Work order
Could you write the entries out again, exactly as they are?

Saved data entries
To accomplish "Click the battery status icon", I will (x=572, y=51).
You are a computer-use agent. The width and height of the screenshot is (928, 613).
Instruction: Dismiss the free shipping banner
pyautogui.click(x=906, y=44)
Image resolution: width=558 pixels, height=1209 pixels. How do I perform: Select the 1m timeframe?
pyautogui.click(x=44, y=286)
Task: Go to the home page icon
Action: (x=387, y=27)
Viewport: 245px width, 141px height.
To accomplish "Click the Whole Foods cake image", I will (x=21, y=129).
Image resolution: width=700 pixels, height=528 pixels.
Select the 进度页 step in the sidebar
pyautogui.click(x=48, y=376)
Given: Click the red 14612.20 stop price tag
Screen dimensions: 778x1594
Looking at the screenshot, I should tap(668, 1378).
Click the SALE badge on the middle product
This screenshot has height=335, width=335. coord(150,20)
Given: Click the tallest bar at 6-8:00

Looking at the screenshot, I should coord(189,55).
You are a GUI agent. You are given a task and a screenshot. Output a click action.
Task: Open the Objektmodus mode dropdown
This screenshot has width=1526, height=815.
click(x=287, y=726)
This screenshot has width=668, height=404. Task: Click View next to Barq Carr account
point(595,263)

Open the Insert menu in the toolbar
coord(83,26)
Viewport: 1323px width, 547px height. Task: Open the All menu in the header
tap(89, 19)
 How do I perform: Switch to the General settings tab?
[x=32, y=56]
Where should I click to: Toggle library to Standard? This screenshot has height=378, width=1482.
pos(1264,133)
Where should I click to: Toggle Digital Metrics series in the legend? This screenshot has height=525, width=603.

Answer space
To accomplish "Click the battery status icon", I will (x=572, y=51).
You are a computer-use agent. The width and height of the screenshot is (928, 613).
Instruction: Dismiss the free shipping banner
pyautogui.click(x=906, y=44)
Image resolution: width=558 pixels, height=1209 pixels. How do I perform: Select the 1m timeframe?
pyautogui.click(x=44, y=286)
Task: Go to the home page icon
Action: (x=387, y=27)
Viewport: 245px width, 141px height.
To accomplish "Click the Whole Foods cake image", I will (x=21, y=129).
Image resolution: width=700 pixels, height=528 pixels.
Select the 进度页 step in the sidebar
pyautogui.click(x=48, y=376)
Given: Click the red 14612.20 stop price tag
Screen dimensions: 778x1594
Looking at the screenshot, I should tap(668, 1378).
Click the SALE badge on the middle product
This screenshot has height=335, width=335. coord(150,20)
Given: Click the tallest bar at 6-8:00

Looking at the screenshot, I should coord(189,55).
You are a GUI agent. You are given a task and a screenshot. Output a click action.
Task: Open the Objektmodus mode dropdown
This screenshot has width=1526, height=815.
click(x=287, y=726)
This screenshot has width=668, height=404. Task: Click View next to Barq Carr account
point(595,263)

Open the Insert menu in the toolbar
coord(83,26)
Viewport: 1323px width, 547px height. Task: Open the All menu in the header
tap(89, 19)
 How do I perform: Switch to the General settings tab?
[x=32, y=56]
Where should I click to: Toggle library to Standard? This screenshot has height=378, width=1482.
pos(1264,133)
Where should I click to: Toggle Digital Metrics series in the legend? This screenshot has height=525, width=603.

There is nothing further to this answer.